== WHAT IS REQUIRED ==
Please tally how many lines in the entries below include the word "computer", giving only the number.
-------- EXERCISE INPUTS
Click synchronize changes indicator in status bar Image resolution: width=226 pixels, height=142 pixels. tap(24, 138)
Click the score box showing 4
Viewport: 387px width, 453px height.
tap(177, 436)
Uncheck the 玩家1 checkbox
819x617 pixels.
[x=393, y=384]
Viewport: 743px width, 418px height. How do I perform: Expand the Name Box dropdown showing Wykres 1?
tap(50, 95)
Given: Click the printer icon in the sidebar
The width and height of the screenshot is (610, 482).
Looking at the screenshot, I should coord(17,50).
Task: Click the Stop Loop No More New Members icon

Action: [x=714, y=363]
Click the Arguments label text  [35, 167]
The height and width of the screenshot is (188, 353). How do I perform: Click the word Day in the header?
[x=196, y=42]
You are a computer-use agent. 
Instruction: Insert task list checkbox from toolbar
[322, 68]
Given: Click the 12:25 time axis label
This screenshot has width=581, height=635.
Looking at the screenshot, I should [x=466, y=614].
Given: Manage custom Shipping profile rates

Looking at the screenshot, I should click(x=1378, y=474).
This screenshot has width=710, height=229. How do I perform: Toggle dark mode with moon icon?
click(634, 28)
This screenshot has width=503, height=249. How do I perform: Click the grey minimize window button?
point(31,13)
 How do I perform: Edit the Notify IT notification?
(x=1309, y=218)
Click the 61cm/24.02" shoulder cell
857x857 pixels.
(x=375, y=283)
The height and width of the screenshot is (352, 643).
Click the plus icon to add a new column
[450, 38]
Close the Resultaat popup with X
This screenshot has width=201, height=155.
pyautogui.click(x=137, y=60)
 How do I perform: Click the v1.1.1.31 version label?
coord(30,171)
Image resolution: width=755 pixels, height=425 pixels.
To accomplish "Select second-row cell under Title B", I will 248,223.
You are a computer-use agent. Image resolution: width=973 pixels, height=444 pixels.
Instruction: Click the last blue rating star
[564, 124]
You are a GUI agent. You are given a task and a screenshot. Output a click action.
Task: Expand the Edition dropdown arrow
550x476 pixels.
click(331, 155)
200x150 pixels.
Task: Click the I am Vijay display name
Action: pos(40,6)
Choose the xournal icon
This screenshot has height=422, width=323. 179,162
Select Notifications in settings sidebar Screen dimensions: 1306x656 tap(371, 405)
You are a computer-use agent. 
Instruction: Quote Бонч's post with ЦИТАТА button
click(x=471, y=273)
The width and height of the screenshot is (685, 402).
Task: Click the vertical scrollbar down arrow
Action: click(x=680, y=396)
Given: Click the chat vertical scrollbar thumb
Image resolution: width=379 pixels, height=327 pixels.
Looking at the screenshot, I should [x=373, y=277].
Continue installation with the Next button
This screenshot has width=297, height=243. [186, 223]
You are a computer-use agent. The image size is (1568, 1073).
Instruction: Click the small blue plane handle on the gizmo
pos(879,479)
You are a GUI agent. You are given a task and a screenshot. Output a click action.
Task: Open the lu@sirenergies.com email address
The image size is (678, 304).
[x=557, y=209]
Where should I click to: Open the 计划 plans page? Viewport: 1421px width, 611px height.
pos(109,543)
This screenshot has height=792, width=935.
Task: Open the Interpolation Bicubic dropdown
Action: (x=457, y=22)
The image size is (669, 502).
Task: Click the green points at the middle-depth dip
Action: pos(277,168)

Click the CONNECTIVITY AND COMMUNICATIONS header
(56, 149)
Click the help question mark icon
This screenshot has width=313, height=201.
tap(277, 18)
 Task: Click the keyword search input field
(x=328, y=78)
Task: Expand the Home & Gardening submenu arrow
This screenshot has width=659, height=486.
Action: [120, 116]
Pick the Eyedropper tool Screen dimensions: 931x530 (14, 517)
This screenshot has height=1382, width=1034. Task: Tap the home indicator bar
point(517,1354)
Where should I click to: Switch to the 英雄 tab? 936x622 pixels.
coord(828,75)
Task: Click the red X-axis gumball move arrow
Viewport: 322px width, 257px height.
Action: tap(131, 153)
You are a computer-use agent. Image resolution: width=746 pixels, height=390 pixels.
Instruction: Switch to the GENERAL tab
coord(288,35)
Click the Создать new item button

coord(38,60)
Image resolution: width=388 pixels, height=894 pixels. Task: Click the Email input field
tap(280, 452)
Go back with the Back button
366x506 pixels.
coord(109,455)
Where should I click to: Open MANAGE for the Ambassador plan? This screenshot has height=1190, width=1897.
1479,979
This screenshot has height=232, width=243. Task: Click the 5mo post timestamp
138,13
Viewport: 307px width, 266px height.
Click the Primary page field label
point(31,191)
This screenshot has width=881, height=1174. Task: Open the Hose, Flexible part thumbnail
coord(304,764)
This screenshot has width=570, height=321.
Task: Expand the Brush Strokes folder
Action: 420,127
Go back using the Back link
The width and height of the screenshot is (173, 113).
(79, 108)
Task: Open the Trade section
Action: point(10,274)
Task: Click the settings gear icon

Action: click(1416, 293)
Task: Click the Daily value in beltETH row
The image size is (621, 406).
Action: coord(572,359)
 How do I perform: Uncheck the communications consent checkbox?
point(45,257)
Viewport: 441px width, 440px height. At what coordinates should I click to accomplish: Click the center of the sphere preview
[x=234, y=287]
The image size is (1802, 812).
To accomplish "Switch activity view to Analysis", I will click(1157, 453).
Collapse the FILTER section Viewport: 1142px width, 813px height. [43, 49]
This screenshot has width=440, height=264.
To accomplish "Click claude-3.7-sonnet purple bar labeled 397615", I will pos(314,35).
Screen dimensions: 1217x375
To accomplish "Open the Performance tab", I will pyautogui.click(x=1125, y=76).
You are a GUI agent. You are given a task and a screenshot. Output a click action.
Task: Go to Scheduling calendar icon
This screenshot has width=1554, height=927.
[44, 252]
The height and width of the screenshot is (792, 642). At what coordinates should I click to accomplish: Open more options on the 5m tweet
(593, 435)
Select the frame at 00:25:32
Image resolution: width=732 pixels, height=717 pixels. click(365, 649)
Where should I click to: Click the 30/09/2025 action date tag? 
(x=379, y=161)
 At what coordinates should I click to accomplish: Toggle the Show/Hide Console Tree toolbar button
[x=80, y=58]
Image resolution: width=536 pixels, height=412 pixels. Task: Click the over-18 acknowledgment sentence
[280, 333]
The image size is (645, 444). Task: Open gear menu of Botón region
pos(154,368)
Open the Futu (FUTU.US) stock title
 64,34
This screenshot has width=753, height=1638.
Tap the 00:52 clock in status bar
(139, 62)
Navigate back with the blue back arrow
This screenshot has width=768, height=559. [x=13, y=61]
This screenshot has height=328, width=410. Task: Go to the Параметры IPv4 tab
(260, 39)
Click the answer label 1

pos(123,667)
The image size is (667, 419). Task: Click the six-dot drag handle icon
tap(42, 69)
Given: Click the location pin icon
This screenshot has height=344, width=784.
----------------
== WRITTEN SOLUTION ==
5